Abstract

Joshua Billings: “Natural (a)theology: atheism, providence, and the evidence of the senses. ”

The paper argues that a significant philosophical development of the late fifth century is the idea that the existence and workings of divinity are deducible from natural phenomena, and the development of modes of reasoning from visible to invisible. While Greek culture had broadly believed that the gods were present and active in nature and human life, it is in the late fifth century that thinkers broadly begin to extrapolate from nature to divinity. This takes two opposed forms, which I argue are dialectically related: a negative theology, which concludes the non-existence or non-involvement of the gods from features of human life (particularly the lack of punishment for injustice); and a positive theology, which reasons the involvement and benevolence of the gods on the basis of features of the human constitution and environment.

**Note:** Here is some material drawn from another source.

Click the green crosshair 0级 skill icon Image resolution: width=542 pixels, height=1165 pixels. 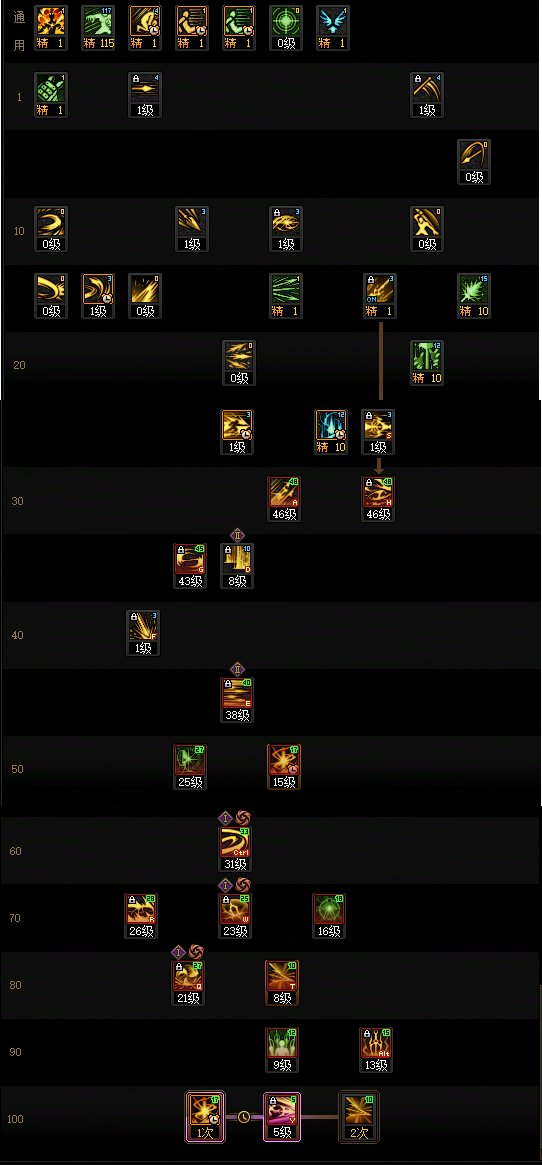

The former is demonstrated by the Aristophanic Socrates, the Euripidean Bellerophon, multiple medical texts, and fragments of Thrasymachus and possibly Antiphon; the latter, which often presents itself as a response, is found most explicitly in Euripides’ Suppliants and Xenophon’s Memorabilia (where it has been connected to the historical Socrates). These discussions demonstrate important continuities in long-standing questions of divine justice while also reflecting, I argue, a new attitude toward the evidence of the senses.